Today, every two in five orders are for medicines—healthcare is 25% of their overall business. The company, which competes with platforms such as Heads Up for Tails and online pharmacies like Tata 1mg, has also added an inhouse brand, Henlo, for high-quality food—though only for dogs at the moment.
Funding was not complicated, with Fireside Ventures, RPSG Capital Ventures, Sauce VC and Saama Capital becoming some of the early investors. Nippon India Alternative Investments, Titan Capital Winners Fund and $30 million in a funding round led by Venturi Partners came later.
In the background, without immediately realising it, Supertails was building a database, not of the pet parent but of the pet itself. They had information about breed, age and past ailments—not just the pet parent’s buying history. They could tell when a vaccination was due or when an ageing Labrador could start having joint issues.
Their next “big frontier” would be to “hyper-personalise” user experience, utilizing all the data to make sure every user’s app shows what’s relevant to them. “Today, we have about 600,000 pet names, 500,000 pet birthdays… Nobody (else) has them,” claims Khanna.

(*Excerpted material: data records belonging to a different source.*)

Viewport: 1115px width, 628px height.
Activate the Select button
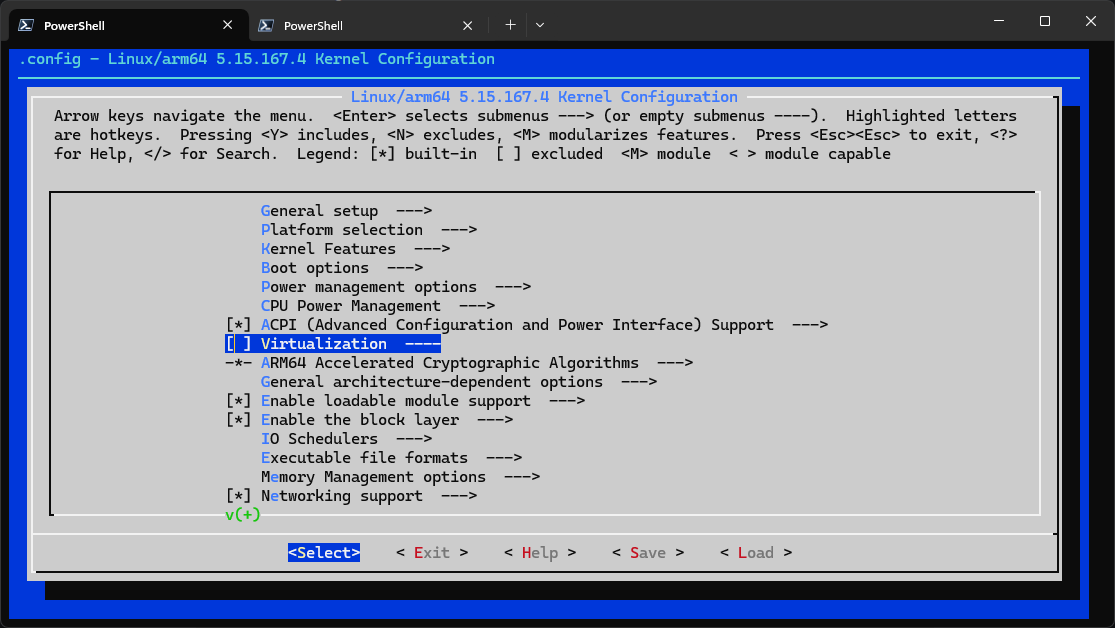pos(323,552)
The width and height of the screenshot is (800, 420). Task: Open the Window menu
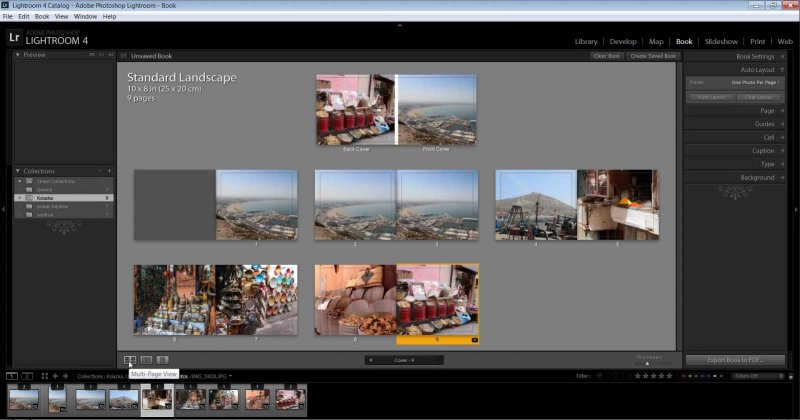(85, 17)
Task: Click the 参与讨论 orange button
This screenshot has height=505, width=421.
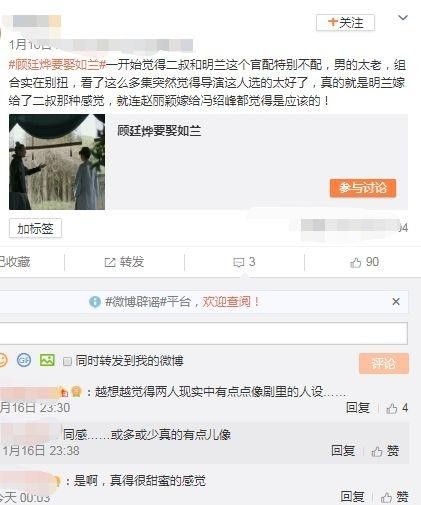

“If I know the pet’s birthday, I know its age. I know when its toys should move from chewy to engagement toys because the pet has moved from six months to a year. When the user comes to the app, he should see what’s relevant to his pet.”
Khanna pauses for a bit when I ask him for some in-house data, before his number-loving passion kicks in. While dog owners form nearly 80% of their clientele, he says, half of the business comes from cat owners. Dogs still can eat home-cooked food while cats are mandatory carnivores—so for a vegetarian family, feeding a cat can become a fully outsourced operation.
“Mumbai is the most loyal market for our business—more cat owners because of smaller apartments. Cats are sticklers for habit—if their food is eggs, they want to have eggs every day unless you change it. Dogs,” says Khanna, who has a mixed breed Labrador named Satchmo after Louis Armstrong, “are vacuum cleaners.”
As Khanna prepares to leave for his next meeting in BKC, using the city’s newly opened Aqua Line underground rail service, he points to another data point: almost 70% of their employees have pets, a mandatory requirement especially for customer-facing roles.